====== DATA SUPPLIED
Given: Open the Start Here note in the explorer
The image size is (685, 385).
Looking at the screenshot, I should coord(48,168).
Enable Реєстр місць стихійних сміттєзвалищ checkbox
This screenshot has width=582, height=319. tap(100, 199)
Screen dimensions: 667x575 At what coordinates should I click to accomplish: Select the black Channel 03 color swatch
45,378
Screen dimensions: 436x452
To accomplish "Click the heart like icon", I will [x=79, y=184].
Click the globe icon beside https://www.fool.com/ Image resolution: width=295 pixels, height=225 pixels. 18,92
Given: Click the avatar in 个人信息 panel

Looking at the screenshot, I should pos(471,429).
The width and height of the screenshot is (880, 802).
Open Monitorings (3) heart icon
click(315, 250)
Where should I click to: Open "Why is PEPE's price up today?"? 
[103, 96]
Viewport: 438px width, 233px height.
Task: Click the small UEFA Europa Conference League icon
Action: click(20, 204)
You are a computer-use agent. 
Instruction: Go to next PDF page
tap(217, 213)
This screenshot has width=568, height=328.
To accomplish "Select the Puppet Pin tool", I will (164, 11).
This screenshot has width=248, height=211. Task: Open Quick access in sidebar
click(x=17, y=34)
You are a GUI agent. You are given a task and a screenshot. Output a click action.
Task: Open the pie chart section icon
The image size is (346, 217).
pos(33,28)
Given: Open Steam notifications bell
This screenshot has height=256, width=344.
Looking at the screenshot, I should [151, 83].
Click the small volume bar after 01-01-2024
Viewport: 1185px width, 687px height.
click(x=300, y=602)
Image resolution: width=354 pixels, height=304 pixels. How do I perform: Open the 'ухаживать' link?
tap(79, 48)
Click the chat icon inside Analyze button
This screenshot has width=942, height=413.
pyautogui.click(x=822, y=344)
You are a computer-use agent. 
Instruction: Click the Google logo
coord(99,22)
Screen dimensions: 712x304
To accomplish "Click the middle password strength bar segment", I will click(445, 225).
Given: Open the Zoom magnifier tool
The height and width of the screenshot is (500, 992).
============
WHAT IS NEEDED :: For every line above that includes the word "tool", return the line.

RESPONSE TO THIS TASK ::
To accomplish "Select the Puppet Pin tool", I will (164, 11).
Given: Open the Zoom magnifier tool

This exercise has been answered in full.